Feb 25, 2021 12:00 AM
Jan 29, 2025 12:00 AM

DL 280

Courage to Continue

Published: February 25, 2021 • 📧 Newsletter

Welcome to Digitally Literate, issue #280. Your go-to source for insightful content on education, technology, and the digital landscape.

🔖 Key Takeaways


Welcome back friends! This was a busy week.

This week I also posted the following:

If you haven't already, please subscribe if you would like this newsletter to show up in your inbox. Feel free to reach out and say hey at hello@digitallyliterate.net.

📺 Watch

Is there a border we will never cross? Are there places we will never be able to reach, no matter what? It turns out there are.

Far, far more than you might have thought…

📚 Read

Kevin Roose on Clubhouse, the invitation-only social audio app. Clubhouse has been super hot over the last couple of months.

I'm sharing this link because Roose includes the following piece of gold.

Every successful social network has a life cycle that goes something like: Wow, this app sure is addictive! Look at all the funny and exciting ways people are using it! Oh, look, I can get my news and political commentary here, too! This is going to empower dissidents, promote free speech and topple authoritarian regimes! Hmm, why are trolls and racists getting millions of followers? And where did all these conspiracy theories come from? This platform should really hire some moderators and fix its algorithms. Wow, this place is a cesspool, I’m deleting my account.

The Teacher Educator Technology Competencies (TETCs) were created to help teacher educators support teacher candidates as they prepare to teach with technology.

Daniel G. Krutka, Marie K. Heath, and K. Bret Staudt Willet offer suggestions for how teacher educators might inquire into technoethical conundrums through ethical, democratic, legal, economic, technological, and pedagogical explorations of technologies.

Lateral reading: College students learn to critically evaluate internet sources in an online course

You might remember the research from the Stanford History Education Group (SHEG) from 2016 that suggested that students may have trouble judging the credibility of online information.

Some research suggests that students in face-to-face settings can improve at judging the credibility of online sources. But what about asynchronous remote instruction?

The group is back to describe lateral reading, the act of leaving an unknown website to consult other sources to evaluate the original site.

In 1971, computer scientist Harold Stone, defined an algorithm as "a set of rules that precisely define a sequence of operations.”

Lawmakers in the US are defining an algorithm as “automated decisionmaking system” and “a computational process, including one derived from machine learning, statistics, or other data processing or artificial intelligence techniques, that makes a decision or facilitates human decision making, that impacts consumers.”

This is important as algorithms are increasingly impacting our lives. Instead of using an overly broad term like algorithm, we should instead focus on impact, not input.

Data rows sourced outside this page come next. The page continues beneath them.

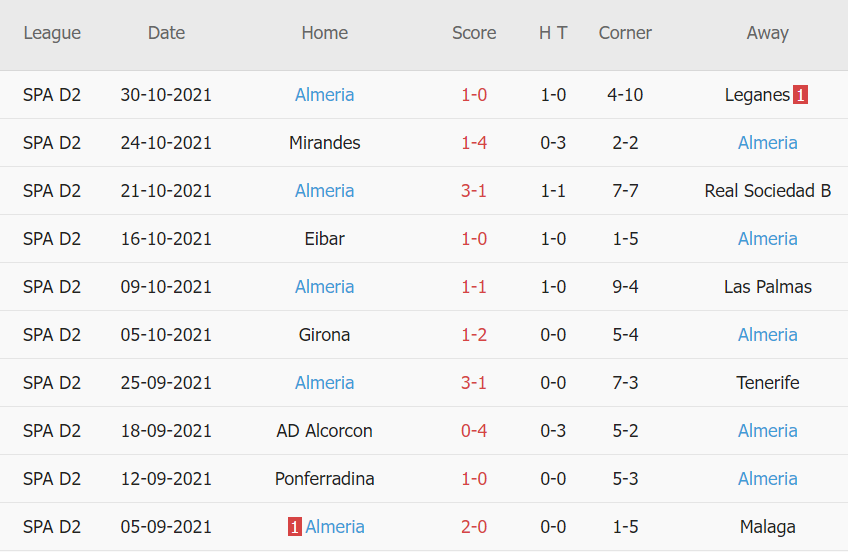Select the Eibar home team name
Screen dimensions: 848x552
coord(324,239)
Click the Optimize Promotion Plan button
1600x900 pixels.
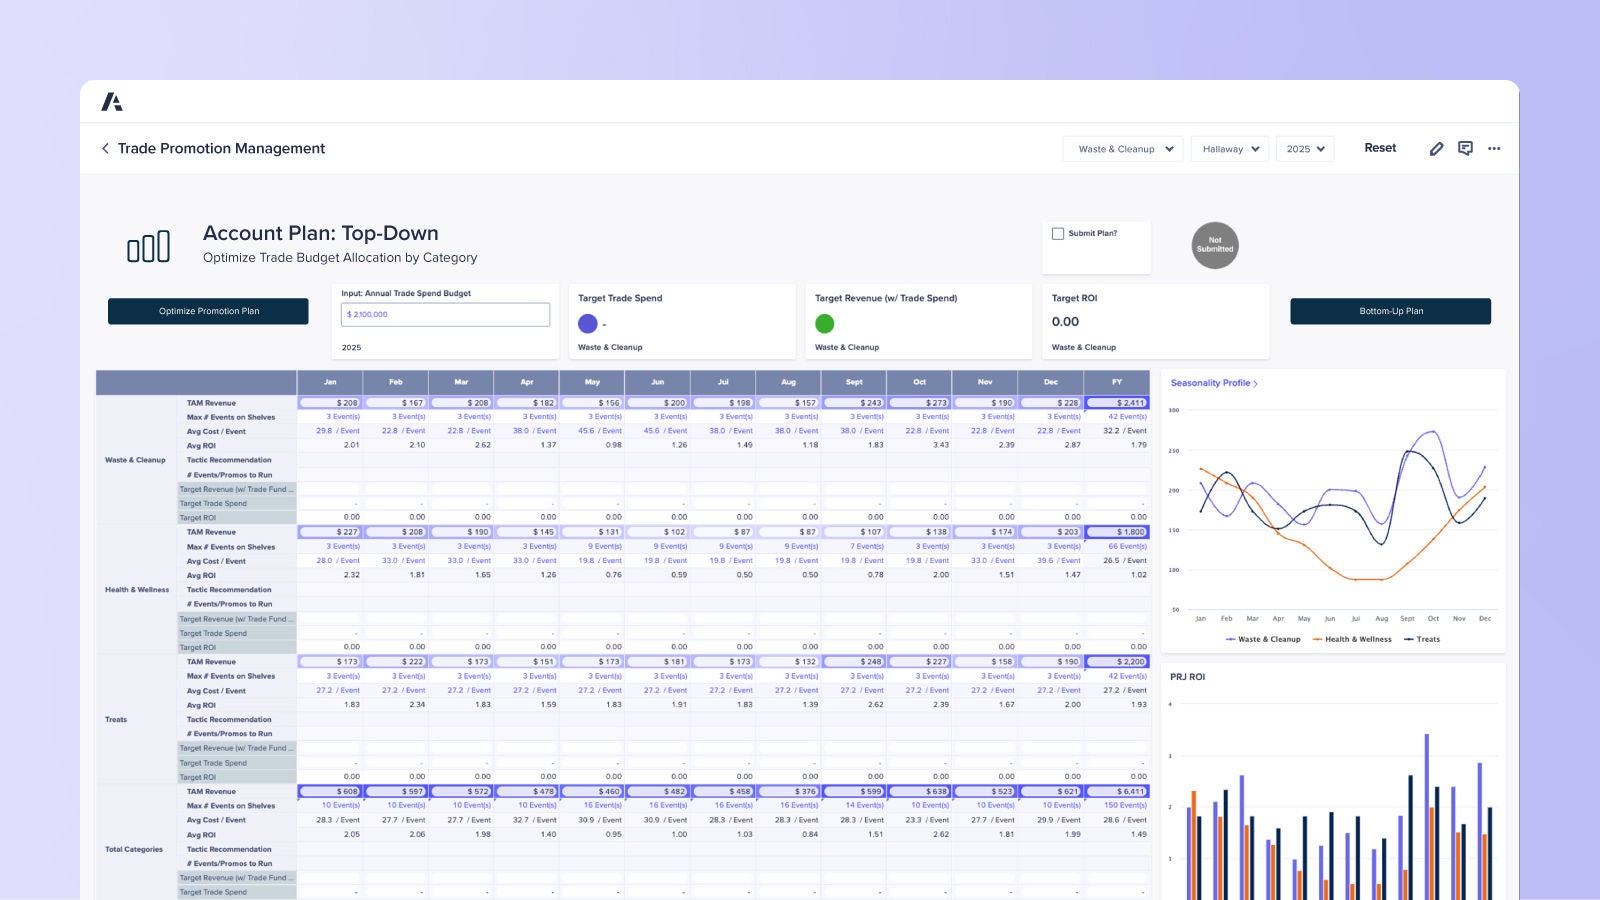[x=208, y=311]
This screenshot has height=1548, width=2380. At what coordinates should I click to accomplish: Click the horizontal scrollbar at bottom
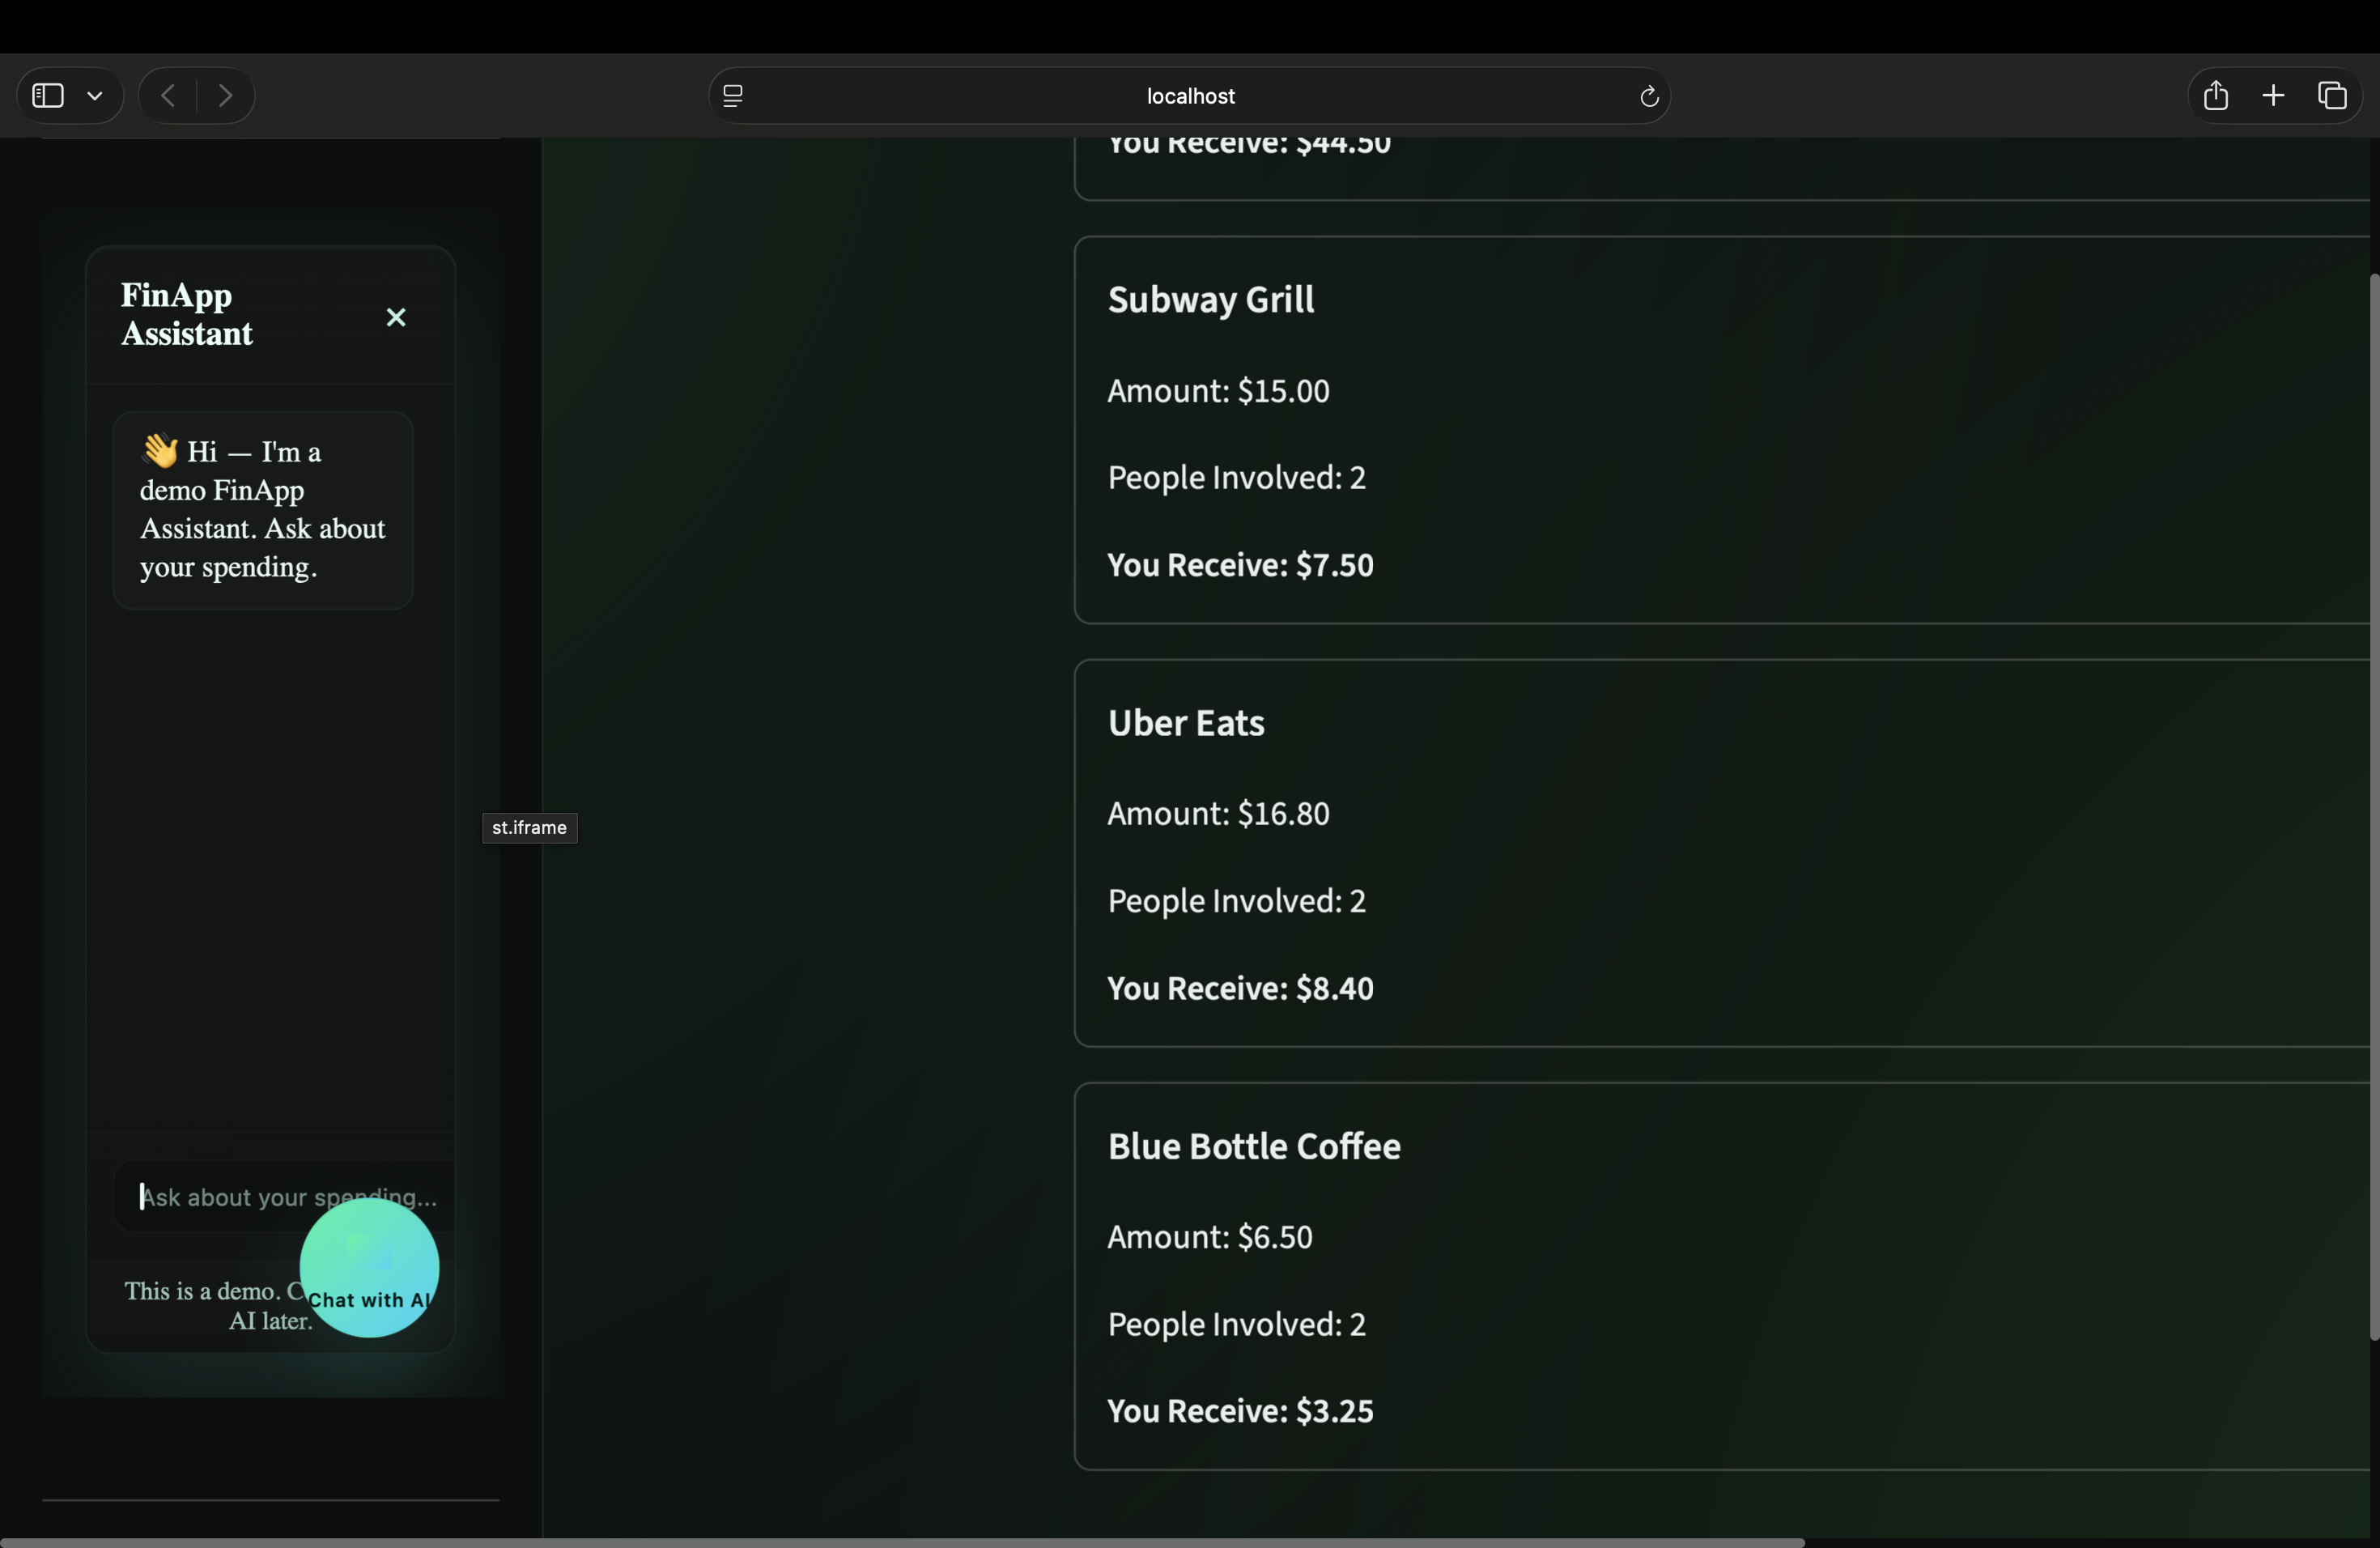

What matters is the potential for harm, regardless of whether we're discussing an algebraic formula or a deep neural network.

Before Facebook and Twitter, ringtones were a way to advertise your sense of humor and great taste.

With the rise of 4G networks, coupled with instant messaging apps like WhatsApp, people didn’t have to call someone to have a real-time conversation. The mobile phone was growing up fast, and the custom ringtone turned out to be something of an embarrassing, teenage phase.

Social media now offers far more possibilities for us to curate our public image than snippets of symphonies or tacky jingles ever did. For the computer in our pocket, the bell rarely tolls.

Last week a song came "on the radio" (streamed over my in-car audio from my phone) and it brought me back to a ringtone that I downloaded and edited myself. I tried explaining it to the kids...but... :(

🔨 Do

I've been trying to more accessible and approachable for almost a decade. This includes the use of my main website and this newsletter.

My next frontier is to be more visually literate. My inspiration in this work is Bryan Mathers and Visual Thinkery.

In this slide deck, Mathers offers some great inspiration on graphic recording of ideas.

🤔 Consider

Success is not final; failure is not fatal. It is the courage to continue that counts.

Winston S. Churchill

Missed out on buying some art this week. Now I'll look to purchase The Eyemonger, A children's book about privacy.